:: Exercise data ::
------------------------
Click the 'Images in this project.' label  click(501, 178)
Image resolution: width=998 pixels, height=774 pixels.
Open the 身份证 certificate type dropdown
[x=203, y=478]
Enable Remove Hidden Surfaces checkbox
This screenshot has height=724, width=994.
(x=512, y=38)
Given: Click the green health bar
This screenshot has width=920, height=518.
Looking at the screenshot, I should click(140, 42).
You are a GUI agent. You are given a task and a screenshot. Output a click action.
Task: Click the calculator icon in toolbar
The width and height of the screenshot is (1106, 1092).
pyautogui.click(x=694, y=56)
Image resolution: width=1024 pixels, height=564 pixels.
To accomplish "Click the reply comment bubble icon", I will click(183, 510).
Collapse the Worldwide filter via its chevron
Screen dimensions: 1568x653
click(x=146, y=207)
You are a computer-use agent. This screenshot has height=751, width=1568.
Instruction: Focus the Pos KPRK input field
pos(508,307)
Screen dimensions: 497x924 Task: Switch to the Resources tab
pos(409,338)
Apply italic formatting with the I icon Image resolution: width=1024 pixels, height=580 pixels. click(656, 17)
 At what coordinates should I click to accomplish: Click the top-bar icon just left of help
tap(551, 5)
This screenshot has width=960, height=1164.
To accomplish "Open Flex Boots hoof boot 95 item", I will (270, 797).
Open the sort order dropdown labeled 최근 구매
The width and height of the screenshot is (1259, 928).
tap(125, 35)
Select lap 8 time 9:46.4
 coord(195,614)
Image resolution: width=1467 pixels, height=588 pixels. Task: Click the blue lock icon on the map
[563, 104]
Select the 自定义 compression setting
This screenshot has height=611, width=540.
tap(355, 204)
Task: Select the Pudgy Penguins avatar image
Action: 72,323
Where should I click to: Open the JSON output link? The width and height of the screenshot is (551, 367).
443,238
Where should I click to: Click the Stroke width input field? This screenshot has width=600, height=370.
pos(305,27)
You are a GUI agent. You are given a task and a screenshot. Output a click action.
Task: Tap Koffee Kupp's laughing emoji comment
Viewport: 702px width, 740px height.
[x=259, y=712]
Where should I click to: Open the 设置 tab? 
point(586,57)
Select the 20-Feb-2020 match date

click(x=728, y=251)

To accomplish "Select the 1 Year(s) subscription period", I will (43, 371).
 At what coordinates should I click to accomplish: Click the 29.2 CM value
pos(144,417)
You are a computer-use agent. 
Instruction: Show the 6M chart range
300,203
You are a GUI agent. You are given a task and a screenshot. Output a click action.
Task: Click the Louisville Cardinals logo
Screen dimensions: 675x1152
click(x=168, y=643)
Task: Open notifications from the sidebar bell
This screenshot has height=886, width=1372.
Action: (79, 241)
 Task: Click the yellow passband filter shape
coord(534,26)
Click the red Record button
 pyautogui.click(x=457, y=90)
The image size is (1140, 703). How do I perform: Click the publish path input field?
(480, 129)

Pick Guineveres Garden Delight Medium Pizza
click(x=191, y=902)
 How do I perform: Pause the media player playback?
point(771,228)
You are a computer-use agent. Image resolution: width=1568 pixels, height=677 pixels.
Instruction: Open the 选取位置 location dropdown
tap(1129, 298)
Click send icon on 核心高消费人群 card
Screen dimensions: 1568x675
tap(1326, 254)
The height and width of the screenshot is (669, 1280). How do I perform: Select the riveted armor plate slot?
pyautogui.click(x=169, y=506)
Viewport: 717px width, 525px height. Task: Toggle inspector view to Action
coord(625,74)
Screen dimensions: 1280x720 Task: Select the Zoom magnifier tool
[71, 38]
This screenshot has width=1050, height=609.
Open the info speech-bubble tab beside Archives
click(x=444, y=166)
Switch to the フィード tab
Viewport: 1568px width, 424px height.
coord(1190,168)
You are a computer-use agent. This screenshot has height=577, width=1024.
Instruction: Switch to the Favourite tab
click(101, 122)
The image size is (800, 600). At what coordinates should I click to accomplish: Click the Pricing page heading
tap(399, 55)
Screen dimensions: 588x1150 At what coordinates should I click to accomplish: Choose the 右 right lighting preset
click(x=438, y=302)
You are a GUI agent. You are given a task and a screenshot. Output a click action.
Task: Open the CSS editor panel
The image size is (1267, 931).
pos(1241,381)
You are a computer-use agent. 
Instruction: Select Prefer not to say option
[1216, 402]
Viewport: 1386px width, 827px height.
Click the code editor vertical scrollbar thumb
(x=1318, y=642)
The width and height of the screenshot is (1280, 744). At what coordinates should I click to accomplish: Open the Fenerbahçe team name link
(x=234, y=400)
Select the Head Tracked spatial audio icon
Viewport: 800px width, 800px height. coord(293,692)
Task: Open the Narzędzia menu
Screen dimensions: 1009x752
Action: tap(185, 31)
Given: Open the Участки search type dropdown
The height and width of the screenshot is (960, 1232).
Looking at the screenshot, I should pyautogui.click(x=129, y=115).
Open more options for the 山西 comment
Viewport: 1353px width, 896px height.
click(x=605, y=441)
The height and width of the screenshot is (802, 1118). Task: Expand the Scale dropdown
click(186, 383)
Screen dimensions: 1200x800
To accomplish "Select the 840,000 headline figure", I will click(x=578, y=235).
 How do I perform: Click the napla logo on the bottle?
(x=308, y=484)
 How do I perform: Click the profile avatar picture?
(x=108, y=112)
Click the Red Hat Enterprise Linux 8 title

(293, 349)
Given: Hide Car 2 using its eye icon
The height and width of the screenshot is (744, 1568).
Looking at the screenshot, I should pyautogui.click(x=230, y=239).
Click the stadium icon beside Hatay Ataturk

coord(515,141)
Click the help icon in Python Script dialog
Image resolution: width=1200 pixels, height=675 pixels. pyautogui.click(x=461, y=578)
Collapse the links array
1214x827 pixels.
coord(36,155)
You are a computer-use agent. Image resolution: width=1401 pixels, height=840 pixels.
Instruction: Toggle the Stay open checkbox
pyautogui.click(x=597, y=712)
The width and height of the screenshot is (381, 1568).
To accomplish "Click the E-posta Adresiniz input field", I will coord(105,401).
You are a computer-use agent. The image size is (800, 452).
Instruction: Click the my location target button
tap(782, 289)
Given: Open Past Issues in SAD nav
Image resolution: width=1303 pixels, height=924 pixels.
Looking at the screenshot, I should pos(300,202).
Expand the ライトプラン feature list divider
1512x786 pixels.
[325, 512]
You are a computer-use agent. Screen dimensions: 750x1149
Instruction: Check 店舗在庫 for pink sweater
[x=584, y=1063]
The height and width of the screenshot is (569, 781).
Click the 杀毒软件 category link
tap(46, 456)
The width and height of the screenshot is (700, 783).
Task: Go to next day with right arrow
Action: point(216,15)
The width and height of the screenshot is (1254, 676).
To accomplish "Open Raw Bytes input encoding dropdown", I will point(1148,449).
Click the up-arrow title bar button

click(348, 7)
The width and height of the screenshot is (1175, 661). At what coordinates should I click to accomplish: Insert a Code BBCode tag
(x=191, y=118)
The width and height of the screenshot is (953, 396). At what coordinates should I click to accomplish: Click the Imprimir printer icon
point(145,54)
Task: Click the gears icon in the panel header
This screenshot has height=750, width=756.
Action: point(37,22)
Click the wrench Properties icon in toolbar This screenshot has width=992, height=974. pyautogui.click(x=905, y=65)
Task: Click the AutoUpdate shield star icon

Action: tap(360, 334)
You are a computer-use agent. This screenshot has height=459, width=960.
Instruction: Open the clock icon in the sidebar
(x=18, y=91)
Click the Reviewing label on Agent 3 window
------------------------
:: What you are asked to do ::
Beginning with the line that has "Instruction: Click the" and ending with the line that has "The height and width of the screenshot is (569, 781).", set down the lines above exactly and include no others.

:: Solution ::
Instruction: Click the my location target button
tap(782, 289)
Given: Open Past Issues in SAD nav
Image resolution: width=1303 pixels, height=924 pixels.
Looking at the screenshot, I should pos(300,202).
Expand the ライトプラン feature list divider
1512x786 pixels.
[325, 512]
You are a computer-use agent. Screen dimensions: 750x1149
Instruction: Check 店舗在庫 for pink sweater
[x=584, y=1063]
The height and width of the screenshot is (569, 781).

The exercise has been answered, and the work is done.